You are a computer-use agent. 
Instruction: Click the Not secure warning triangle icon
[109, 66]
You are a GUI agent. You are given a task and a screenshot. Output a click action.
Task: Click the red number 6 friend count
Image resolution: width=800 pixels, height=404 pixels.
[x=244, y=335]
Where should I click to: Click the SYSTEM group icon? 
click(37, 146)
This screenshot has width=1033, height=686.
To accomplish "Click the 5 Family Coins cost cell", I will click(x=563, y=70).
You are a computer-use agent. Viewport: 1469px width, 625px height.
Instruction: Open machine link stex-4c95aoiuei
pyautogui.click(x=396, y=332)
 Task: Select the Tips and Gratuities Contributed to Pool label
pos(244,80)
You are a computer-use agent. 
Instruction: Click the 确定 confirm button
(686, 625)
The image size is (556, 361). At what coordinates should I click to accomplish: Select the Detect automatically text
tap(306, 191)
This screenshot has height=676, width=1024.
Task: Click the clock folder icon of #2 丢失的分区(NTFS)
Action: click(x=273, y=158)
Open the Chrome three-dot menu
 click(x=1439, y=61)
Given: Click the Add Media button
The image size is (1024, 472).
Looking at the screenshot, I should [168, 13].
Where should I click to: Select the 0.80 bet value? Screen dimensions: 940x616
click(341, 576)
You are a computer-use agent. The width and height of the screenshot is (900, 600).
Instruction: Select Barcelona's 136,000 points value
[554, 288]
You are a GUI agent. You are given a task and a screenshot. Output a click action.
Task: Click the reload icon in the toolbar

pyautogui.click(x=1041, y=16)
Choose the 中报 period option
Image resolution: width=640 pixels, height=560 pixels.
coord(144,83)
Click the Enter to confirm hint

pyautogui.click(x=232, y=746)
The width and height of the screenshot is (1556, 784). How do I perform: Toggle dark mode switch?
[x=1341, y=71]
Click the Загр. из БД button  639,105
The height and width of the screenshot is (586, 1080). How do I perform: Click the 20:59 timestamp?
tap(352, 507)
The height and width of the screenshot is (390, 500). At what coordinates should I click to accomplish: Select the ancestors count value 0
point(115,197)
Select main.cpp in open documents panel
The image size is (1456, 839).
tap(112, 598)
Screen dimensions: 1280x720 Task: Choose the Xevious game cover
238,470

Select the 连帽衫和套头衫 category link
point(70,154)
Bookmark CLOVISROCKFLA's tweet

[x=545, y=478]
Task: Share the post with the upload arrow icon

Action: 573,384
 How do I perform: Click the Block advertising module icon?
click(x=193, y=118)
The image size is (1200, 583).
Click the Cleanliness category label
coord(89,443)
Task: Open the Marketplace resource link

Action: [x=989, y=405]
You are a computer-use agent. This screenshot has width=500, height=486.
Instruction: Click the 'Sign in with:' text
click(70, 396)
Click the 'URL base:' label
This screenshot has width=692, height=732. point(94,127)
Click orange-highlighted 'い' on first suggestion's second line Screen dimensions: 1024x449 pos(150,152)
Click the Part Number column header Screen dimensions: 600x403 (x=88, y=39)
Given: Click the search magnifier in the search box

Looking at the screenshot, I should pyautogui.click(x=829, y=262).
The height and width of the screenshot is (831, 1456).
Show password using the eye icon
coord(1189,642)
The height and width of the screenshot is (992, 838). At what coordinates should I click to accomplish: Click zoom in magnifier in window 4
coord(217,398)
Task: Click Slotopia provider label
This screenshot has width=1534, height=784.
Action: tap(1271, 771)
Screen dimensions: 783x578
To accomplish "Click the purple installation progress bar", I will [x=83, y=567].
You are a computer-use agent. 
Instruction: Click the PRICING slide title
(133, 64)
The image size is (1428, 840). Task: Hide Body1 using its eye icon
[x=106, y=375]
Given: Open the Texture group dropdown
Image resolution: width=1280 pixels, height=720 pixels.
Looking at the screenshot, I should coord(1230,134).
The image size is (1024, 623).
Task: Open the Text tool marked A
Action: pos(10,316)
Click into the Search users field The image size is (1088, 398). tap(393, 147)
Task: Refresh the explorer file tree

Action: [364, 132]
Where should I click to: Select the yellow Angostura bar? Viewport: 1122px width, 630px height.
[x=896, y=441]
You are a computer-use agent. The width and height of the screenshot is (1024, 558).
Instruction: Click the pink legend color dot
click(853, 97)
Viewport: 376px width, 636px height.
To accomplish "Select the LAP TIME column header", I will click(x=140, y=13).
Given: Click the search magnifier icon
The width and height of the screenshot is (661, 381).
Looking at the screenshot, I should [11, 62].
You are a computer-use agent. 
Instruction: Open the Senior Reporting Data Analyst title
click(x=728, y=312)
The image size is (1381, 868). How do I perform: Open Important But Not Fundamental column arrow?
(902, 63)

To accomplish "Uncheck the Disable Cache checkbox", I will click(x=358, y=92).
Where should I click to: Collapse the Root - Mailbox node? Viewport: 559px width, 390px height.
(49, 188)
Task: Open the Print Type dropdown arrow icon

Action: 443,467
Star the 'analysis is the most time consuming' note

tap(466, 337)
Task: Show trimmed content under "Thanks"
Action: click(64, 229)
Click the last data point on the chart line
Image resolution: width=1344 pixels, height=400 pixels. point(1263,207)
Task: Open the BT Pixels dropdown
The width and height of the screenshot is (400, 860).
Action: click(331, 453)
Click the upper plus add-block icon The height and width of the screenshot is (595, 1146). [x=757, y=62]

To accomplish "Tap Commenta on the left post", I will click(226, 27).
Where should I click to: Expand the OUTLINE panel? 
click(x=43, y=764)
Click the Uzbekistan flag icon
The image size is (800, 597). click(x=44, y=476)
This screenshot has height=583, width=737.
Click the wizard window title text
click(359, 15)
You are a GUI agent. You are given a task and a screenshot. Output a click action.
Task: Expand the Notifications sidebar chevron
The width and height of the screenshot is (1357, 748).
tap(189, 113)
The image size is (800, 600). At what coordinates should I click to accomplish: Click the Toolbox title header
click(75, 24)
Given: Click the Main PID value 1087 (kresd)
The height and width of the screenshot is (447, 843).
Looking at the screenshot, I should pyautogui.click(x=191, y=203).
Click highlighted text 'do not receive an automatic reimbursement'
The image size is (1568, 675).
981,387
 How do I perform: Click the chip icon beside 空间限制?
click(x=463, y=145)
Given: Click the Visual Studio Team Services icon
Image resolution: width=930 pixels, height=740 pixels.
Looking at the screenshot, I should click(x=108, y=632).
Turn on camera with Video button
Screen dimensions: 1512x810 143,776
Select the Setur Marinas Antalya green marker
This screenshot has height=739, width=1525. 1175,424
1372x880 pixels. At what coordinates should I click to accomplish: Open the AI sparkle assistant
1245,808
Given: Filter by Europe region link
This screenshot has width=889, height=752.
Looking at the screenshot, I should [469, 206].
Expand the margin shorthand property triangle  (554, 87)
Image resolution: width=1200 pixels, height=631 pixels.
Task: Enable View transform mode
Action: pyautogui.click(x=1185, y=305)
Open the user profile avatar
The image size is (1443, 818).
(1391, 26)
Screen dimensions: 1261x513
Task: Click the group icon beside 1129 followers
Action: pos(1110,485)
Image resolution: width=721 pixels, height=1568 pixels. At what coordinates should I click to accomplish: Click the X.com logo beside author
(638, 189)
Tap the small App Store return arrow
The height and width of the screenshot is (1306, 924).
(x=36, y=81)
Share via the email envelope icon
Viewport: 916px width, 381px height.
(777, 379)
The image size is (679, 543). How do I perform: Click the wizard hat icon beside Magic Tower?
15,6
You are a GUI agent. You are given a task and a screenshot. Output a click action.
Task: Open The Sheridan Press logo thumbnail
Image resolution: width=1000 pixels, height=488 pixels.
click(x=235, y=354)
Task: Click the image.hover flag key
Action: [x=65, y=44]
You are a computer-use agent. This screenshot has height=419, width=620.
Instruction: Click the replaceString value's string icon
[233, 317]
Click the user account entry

════

• _EXERCISE DETAILS_: Copy each line of the listing verbatim.

• _RESPONSE BOX_:
You are a computer-use agent. 
Instruction: Click the Not secure warning triangle icon
[109, 66]
You are a GUI agent. You are given a task and a screenshot. Output a click action.
Task: Click the red number 6 friend count
Image resolution: width=800 pixels, height=404 pixels.
[x=244, y=335]
Where should I click to: Click the SYSTEM group icon? 
click(37, 146)
This screenshot has width=1033, height=686.
To accomplish "Click the 5 Family Coins cost cell", I will click(x=563, y=70).
You are a computer-use agent. Viewport: 1469px width, 625px height.
Instruction: Open machine link stex-4c95aoiuei
pyautogui.click(x=396, y=332)
 Task: Select the Tips and Gratuities Contributed to Pool label
pos(244,80)
You are a computer-use agent. 
Instruction: Click the 确定 confirm button
(686, 625)
The image size is (556, 361). At what coordinates should I click to accomplish: Select the Detect automatically text
tap(306, 191)
This screenshot has height=676, width=1024.
Task: Click the clock folder icon of #2 丢失的分区(NTFS)
Action: click(x=273, y=158)
Open the Chrome three-dot menu
 click(x=1439, y=61)
Given: Click the Add Media button
The image size is (1024, 472).
Looking at the screenshot, I should [168, 13].
Where should I click to: Select the 0.80 bet value? Screen dimensions: 940x616
click(341, 576)
You are a computer-use agent. The width and height of the screenshot is (900, 600).
Instruction: Select Barcelona's 136,000 points value
[554, 288]
You are a GUI agent. You are given a task and a screenshot. Output a click action.
Task: Click the reload icon in the toolbar

pyautogui.click(x=1041, y=16)
Choose the 中报 period option
Image resolution: width=640 pixels, height=560 pixels.
coord(144,83)
Click the Enter to confirm hint

pyautogui.click(x=232, y=746)
The width and height of the screenshot is (1556, 784). How do I perform: Toggle dark mode switch?
[x=1341, y=71]
Click the Загр. из БД button  639,105
The height and width of the screenshot is (586, 1080). How do I perform: Click the 20:59 timestamp?
tap(352, 507)
The height and width of the screenshot is (390, 500). At what coordinates should I click to accomplish: Select the ancestors count value 0
point(115,197)
Select main.cpp in open documents panel
The image size is (1456, 839).
tap(112, 598)
Screen dimensions: 1280x720 Task: Choose the Xevious game cover
238,470

Select the 连帽衫和套头衫 category link
point(70,154)
Bookmark CLOVISROCKFLA's tweet

[x=545, y=478]
Task: Share the post with the upload arrow icon

Action: 573,384
 How do I perform: Click the Block advertising module icon?
click(x=193, y=118)
The image size is (1200, 583).
Click the Cleanliness category label
coord(89,443)
Task: Open the Marketplace resource link

Action: [x=989, y=405]
You are a computer-use agent. This screenshot has width=500, height=486.
Instruction: Click the 'Sign in with:' text
click(70, 396)
Click the 'URL base:' label
This screenshot has width=692, height=732. point(94,127)
Click orange-highlighted 'い' on first suggestion's second line Screen dimensions: 1024x449 pos(150,152)
Click the Part Number column header Screen dimensions: 600x403 (x=88, y=39)
Given: Click the search magnifier in the search box

Looking at the screenshot, I should pyautogui.click(x=829, y=262).
The height and width of the screenshot is (831, 1456).
Show password using the eye icon
coord(1189,642)
The height and width of the screenshot is (992, 838). At what coordinates should I click to accomplish: Click zoom in magnifier in window 4
coord(217,398)
Task: Click Slotopia provider label
This screenshot has width=1534, height=784.
Action: tap(1271, 771)
Screen dimensions: 783x578
To accomplish "Click the purple installation progress bar", I will [x=83, y=567].
You are a computer-use agent. 
Instruction: Click the PRICING slide title
(133, 64)
The image size is (1428, 840). Task: Hide Body1 using its eye icon
[x=106, y=375]
Given: Open the Texture group dropdown
Image resolution: width=1280 pixels, height=720 pixels.
Looking at the screenshot, I should coord(1230,134).
The image size is (1024, 623).
Task: Open the Text tool marked A
Action: pos(10,316)
Click into the Search users field The image size is (1088, 398). tap(393, 147)
Task: Refresh the explorer file tree

Action: [364, 132]
Where should I click to: Select the yellow Angostura bar? Viewport: 1122px width, 630px height.
[x=896, y=441]
You are a computer-use agent. The width and height of the screenshot is (1024, 558).
Instruction: Click the pink legend color dot
click(853, 97)
Viewport: 376px width, 636px height.
To accomplish "Select the LAP TIME column header", I will click(x=140, y=13).
Given: Click the search magnifier icon
The width and height of the screenshot is (661, 381).
Looking at the screenshot, I should [11, 62].
You are a computer-use agent. 
Instruction: Open the Senior Reporting Data Analyst title
click(x=728, y=312)
The image size is (1381, 868). How do I perform: Open Important But Not Fundamental column arrow?
(902, 63)

To accomplish "Uncheck the Disable Cache checkbox", I will click(x=358, y=92).
Where should I click to: Collapse the Root - Mailbox node? Viewport: 559px width, 390px height.
(49, 188)
Task: Open the Print Type dropdown arrow icon

Action: 443,467
Star the 'analysis is the most time consuming' note

tap(466, 337)
Task: Show trimmed content under "Thanks"
Action: click(64, 229)
Click the last data point on the chart line
Image resolution: width=1344 pixels, height=400 pixels. point(1263,207)
Task: Open the BT Pixels dropdown
The width and height of the screenshot is (400, 860).
Action: click(331, 453)
Click the upper plus add-block icon The height and width of the screenshot is (595, 1146). [x=757, y=62]

To accomplish "Tap Commenta on the left post", I will click(226, 27).
Where should I click to: Expand the OUTLINE panel? 
click(x=43, y=764)
Click the Uzbekistan flag icon
The image size is (800, 597). click(x=44, y=476)
This screenshot has height=583, width=737.
Click the wizard window title text
click(359, 15)
You are a GUI agent. You are given a task and a screenshot. Output a click action.
Task: Expand the Notifications sidebar chevron
The width and height of the screenshot is (1357, 748).
tap(189, 113)
The image size is (800, 600). At what coordinates should I click to accomplish: Click the Toolbox title header
click(75, 24)
Given: Click the Main PID value 1087 (kresd)
The height and width of the screenshot is (447, 843).
Looking at the screenshot, I should pyautogui.click(x=191, y=203).
Click highlighted text 'do not receive an automatic reimbursement'
The image size is (1568, 675).
981,387
 How do I perform: Click the chip icon beside 空间限制?
click(x=463, y=145)
Given: Click the Visual Studio Team Services icon
Image resolution: width=930 pixels, height=740 pixels.
Looking at the screenshot, I should click(x=108, y=632).
Turn on camera with Video button
Screen dimensions: 1512x810 143,776
Select the Setur Marinas Antalya green marker
This screenshot has height=739, width=1525. 1175,424
1372x880 pixels. At what coordinates should I click to accomplish: Open the AI sparkle assistant
1245,808
Given: Filter by Europe region link
This screenshot has width=889, height=752.
Looking at the screenshot, I should [469, 206].
Expand the margin shorthand property triangle  (554, 87)
Image resolution: width=1200 pixels, height=631 pixels.
Task: Enable View transform mode
Action: pyautogui.click(x=1185, y=305)
Open the user profile avatar
The image size is (1443, 818).
(1391, 26)
Screen dimensions: 1261x513
Task: Click the group icon beside 1129 followers
Action: pos(1110,485)
Image resolution: width=721 pixels, height=1568 pixels. At what coordinates should I click to accomplish: Click the X.com logo beside author
(638, 189)
Tap the small App Store return arrow
The height and width of the screenshot is (1306, 924).
(x=36, y=81)
Share via the email envelope icon
Viewport: 916px width, 381px height.
(777, 379)
The image size is (679, 543). How do I perform: Click the wizard hat icon beside Magic Tower?
15,6
You are a GUI agent. You are given a task and a screenshot. Output a click action.
Task: Open The Sheridan Press logo thumbnail
Image resolution: width=1000 pixels, height=488 pixels.
click(x=235, y=354)
Task: Click the image.hover flag key
Action: [x=65, y=44]
You are a computer-use agent. This screenshot has height=419, width=620.
Instruction: Click the replaceString value's string icon
[233, 317]
Click the user account entry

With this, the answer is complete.